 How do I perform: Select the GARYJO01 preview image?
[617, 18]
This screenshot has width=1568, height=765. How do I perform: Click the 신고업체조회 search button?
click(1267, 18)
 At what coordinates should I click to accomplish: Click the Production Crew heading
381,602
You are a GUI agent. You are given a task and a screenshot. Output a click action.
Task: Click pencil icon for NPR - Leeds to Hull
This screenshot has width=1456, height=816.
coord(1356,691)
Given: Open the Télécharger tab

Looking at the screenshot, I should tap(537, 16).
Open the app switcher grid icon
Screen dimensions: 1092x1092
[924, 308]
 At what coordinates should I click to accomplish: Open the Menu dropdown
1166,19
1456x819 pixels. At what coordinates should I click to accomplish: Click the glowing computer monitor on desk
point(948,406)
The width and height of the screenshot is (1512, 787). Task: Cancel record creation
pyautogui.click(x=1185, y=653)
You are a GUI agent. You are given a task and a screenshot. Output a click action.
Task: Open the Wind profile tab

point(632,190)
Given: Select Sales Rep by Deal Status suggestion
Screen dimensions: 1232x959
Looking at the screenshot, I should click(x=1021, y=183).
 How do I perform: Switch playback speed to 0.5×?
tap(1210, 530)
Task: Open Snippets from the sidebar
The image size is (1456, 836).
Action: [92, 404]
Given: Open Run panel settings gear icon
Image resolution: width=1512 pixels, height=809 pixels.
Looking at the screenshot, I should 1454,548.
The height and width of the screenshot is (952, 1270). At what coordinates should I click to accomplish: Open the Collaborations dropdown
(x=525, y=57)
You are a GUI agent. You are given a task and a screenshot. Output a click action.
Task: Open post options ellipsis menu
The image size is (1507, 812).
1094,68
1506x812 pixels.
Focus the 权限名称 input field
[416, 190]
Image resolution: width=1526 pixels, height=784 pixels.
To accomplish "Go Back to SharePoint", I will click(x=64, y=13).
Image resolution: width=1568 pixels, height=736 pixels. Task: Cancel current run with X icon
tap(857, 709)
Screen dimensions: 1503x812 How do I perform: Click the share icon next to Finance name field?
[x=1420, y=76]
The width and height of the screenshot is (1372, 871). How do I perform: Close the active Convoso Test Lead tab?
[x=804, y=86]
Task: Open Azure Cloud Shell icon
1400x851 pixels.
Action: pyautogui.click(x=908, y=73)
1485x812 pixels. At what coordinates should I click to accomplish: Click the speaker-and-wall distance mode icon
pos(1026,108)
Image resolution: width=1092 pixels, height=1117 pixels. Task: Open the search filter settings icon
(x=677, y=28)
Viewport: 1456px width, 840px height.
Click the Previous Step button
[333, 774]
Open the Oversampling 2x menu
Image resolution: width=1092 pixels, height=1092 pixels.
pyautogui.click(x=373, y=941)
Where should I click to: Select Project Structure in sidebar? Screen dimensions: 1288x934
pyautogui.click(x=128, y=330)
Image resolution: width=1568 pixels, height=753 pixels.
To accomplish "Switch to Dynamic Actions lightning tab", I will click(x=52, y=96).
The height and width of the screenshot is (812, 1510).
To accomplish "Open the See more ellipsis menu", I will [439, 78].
════
■ **WHAT YOU ARE ASKED TO DO**
When you reply, retype each line exactly as it appears above.

■ **EXERCISE OUTPUT**
 How do I perform: Select the GARYJO01 preview image?
[617, 18]
This screenshot has width=1568, height=765. How do I perform: Click the 신고업체조회 search button?
click(1267, 18)
 At what coordinates should I click to accomplish: Click the Production Crew heading
381,602
You are a GUI agent. You are given a task and a screenshot. Output a click action.
Task: Click pencil icon for NPR - Leeds to Hull
This screenshot has width=1456, height=816.
coord(1356,691)
Given: Open the Télécharger tab

Looking at the screenshot, I should tap(537, 16).
Open the app switcher grid icon
Screen dimensions: 1092x1092
[924, 308]
 At what coordinates should I click to accomplish: Open the Menu dropdown
1166,19
1456x819 pixels. At what coordinates should I click to accomplish: Click the glowing computer monitor on desk
point(948,406)
The width and height of the screenshot is (1512, 787). Task: Cancel record creation
pyautogui.click(x=1185, y=653)
You are a GUI agent. You are given a task and a screenshot. Output a click action.
Task: Open the Wind profile tab

point(632,190)
Given: Select Sales Rep by Deal Status suggestion
Screen dimensions: 1232x959
Looking at the screenshot, I should click(x=1021, y=183).
 How do I perform: Switch playback speed to 0.5×?
tap(1210, 530)
Task: Open Snippets from the sidebar
The image size is (1456, 836).
Action: [92, 404]
Given: Open Run panel settings gear icon
Image resolution: width=1512 pixels, height=809 pixels.
Looking at the screenshot, I should 1454,548.
The height and width of the screenshot is (952, 1270). At what coordinates should I click to accomplish: Open the Collaborations dropdown
(x=525, y=57)
You are a GUI agent. You are given a task and a screenshot. Output a click action.
Task: Open post options ellipsis menu
The image size is (1507, 812).
1094,68
1506x812 pixels.
Focus the 权限名称 input field
[416, 190]
Image resolution: width=1526 pixels, height=784 pixels.
To accomplish "Go Back to SharePoint", I will click(x=64, y=13).
Image resolution: width=1568 pixels, height=736 pixels. Task: Cancel current run with X icon
tap(857, 709)
Screen dimensions: 1503x812 How do I perform: Click the share icon next to Finance name field?
[x=1420, y=76]
The width and height of the screenshot is (1372, 871). How do I perform: Close the active Convoso Test Lead tab?
[x=804, y=86]
Task: Open Azure Cloud Shell icon
1400x851 pixels.
Action: pyautogui.click(x=908, y=73)
1485x812 pixels. At what coordinates should I click to accomplish: Click the speaker-and-wall distance mode icon
pos(1026,108)
Image resolution: width=1092 pixels, height=1117 pixels. Task: Open the search filter settings icon
(x=677, y=28)
Viewport: 1456px width, 840px height.
Click the Previous Step button
[333, 774]
Open the Oversampling 2x menu
Image resolution: width=1092 pixels, height=1092 pixels.
pyautogui.click(x=373, y=941)
Where should I click to: Select Project Structure in sidebar? Screen dimensions: 1288x934
pyautogui.click(x=128, y=330)
Image resolution: width=1568 pixels, height=753 pixels.
To accomplish "Switch to Dynamic Actions lightning tab", I will click(x=52, y=96).
The height and width of the screenshot is (812, 1510).
To accomplish "Open the See more ellipsis menu", I will [439, 78].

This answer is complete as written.